Secondly, we will treat the converse problem, how to determine the shape when the projections in each presentation are given. Looking back at the list just given above, let us write down in each presentation the projections only.

Mala projections:

Uncus, Pallor, Bidens, Frenum, Plebs, Moles, Urna.

Vesper projections:

Orcus, Ocrea, Uncus, Cardo, Polus, Crates, Frenum, Urna, Thyrsus.

Pluvium projections:

Bidens, Cudo, Luctus, Verbum, Urna, Moles, Vitta, Securis, Cervix.

Lar projections:

Frenum, Plebs, Moles, Urna, Cura, Vitta, Polus, Penates.

Now let us determine the shape indicated by these projections. In now using the same tables we must not notice the italics, as the shape is supposed to be unknown. It is assumed that the reader is building the problem in cubes. From the Mala projections we might infer the presence of all or any of the tessaracts written in the brackets in the following list of the Mala presentation.

(Uncus, Ocrea, Orcus); (Pallor, Tessera, Lacerta);

(Bidens, Cudo, Luctus); (Frenum, Crates, Polus);

(Plebs, Cura, Penates); (Moles, Vitta, Securis);

(Urna, Thyrsus, Cervix).

Let us suppose them all to be present in our shape, and observe what their appearance would be in the Vesper presentation. We mark them all with an asterisk in [Table B]. In addition to those already marked we must mark (†) Verbum, Cardo, Ostrum, and then we see all the Vesper projections, which would be formed by all the tessaracts possible from the Mala projections. Let us compare these Vesper projections, viz. Orcus, Ocrea, Uncus, Verbum, Cardo, Ostrum, Polus, Crates, Frenum, Cervix, Thyrsus, Urna, with the given Vesper projections. We see at once that Verbum, Ostrum, and Cervix are absent. Therefore, we may conclude that all the tessaracts, which would be implied as possible by their presence, are absent, and of the Mala possibilities may exclude the tessaracts Bidens, Luctus, Securis, and Cervix itself. Thus, of the 21 tessaracts possible in the Mala view, there remain only 17 possible, both in the Mala and Vesper views, viz. Uncus, Ocrea, Orcus, Pallor, Tessera, Lacerta, Cudo, Frenum, Crates, Polus, Plebs, Cura, Penates, Moles, Vitta, Urna, Thyrsus. This we call the Mala-Vesper solution.

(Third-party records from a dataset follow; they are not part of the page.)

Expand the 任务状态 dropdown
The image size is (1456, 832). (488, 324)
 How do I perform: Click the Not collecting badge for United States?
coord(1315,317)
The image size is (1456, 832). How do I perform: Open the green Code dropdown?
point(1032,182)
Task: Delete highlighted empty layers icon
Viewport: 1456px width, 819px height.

Next let us take the Pluvium presentation. We again mark with an asterisk in Table C the possibilities inferred from the Mala-Vesper solution, and take the projections those possibilities would produce. The additional projections are again marked (†). There are twelve Pluvium projections altogether, viz. Bidens, Ostrum, Cudo, Cardo, Luctus, Verbum, Urna, Moles, Vitta, Thyrsus, Securis, Cervix. Again we compare these with the given Pluvium projections, and find three are absent, viz. Ostrum, Cardo, Thyrsus. Hence the tessaracts implied by Ostrum and Cardo and Thyrsus cannot be in our shape, viz. Uncus, Ocrea, Crates, nor Thyrsus itself. Excluding these four from the seventeen possibilities of the Mala-Vesper solution we have left the thirteen tessaracts: Orcus, Pallor, Tessera, Lacerta, Cudo, Frenum, Polus, Plebs, Cura, Penates, Moles, Vitta, Urna. This we call the Mala-Vesper-Pluvium solution.

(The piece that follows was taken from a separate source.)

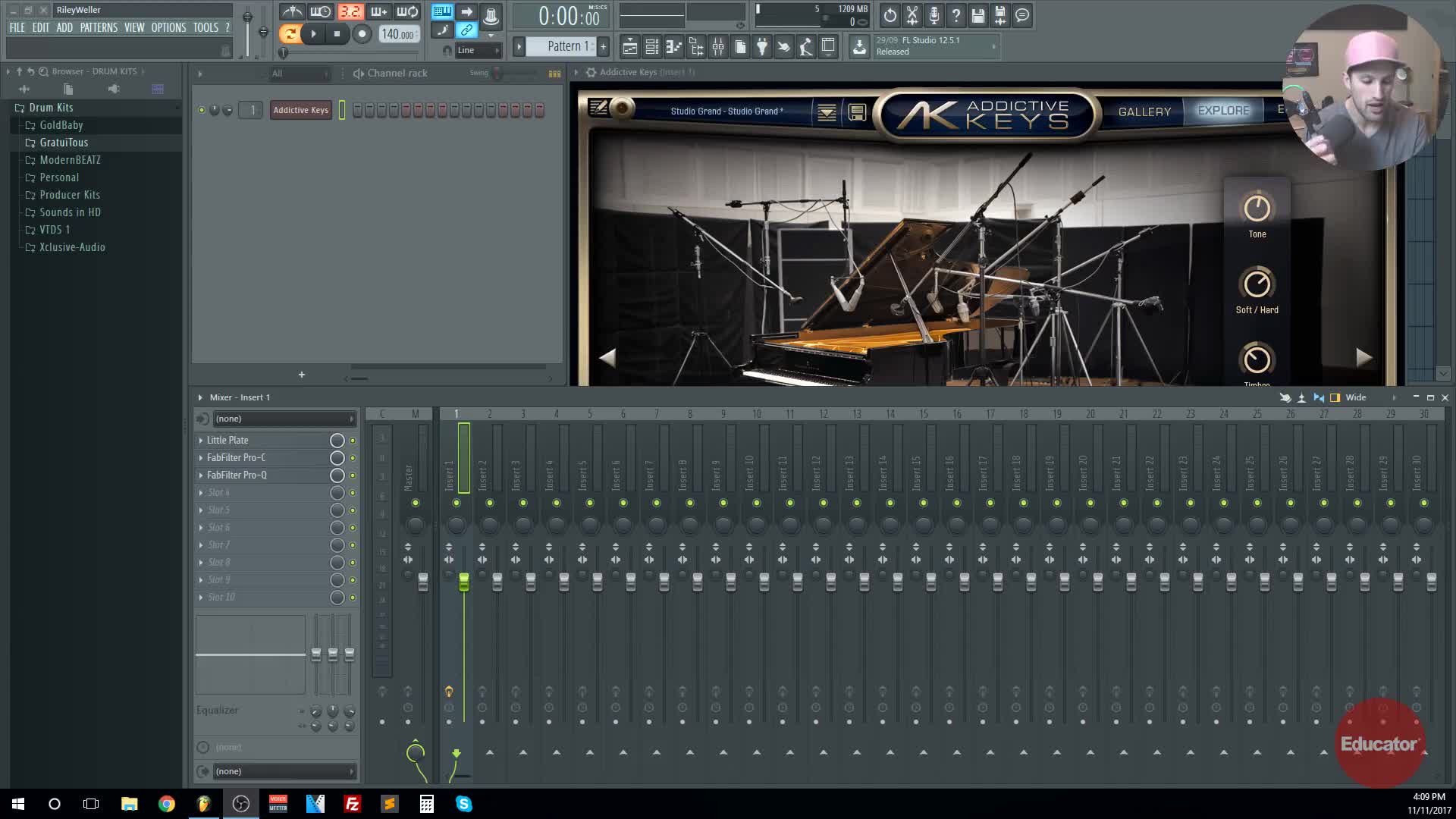Click the metronome icon

(x=292, y=11)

Lastly, we have to consider whether these thirteen tessaracts are consistent with the given Lar projections. We mark them again on Table D with an asterisk, and we find that the projections are exactly those given, viz. Frenum, Plebs, Moles, Urna, Cura, Vitta, Polus, Penates. Therefore, we have not to exclude any of the thirteen, and can infer that they constitute the shape, which produces the four different given views or projections.

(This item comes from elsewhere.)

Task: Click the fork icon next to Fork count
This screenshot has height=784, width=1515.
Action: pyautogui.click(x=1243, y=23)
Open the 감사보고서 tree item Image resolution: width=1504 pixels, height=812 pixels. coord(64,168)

In fine, any shape in space consists of the possibilities common to the projections of its parts upon the boundaries of that space, whatever be the number of its dimensions. Hence the simple rule for the determination of the shape would be to write down all the possibilities of the sets of projections, and then cancel all those possibilities which are not common to all. But the process adopted above is much preferable, as through it we may realize the gradual delimitation of the shape view by view. For once more we must remind ourselves that our great object is, not to arrive at results by symbolical operations, but to realize those results piece by piece through realized processes.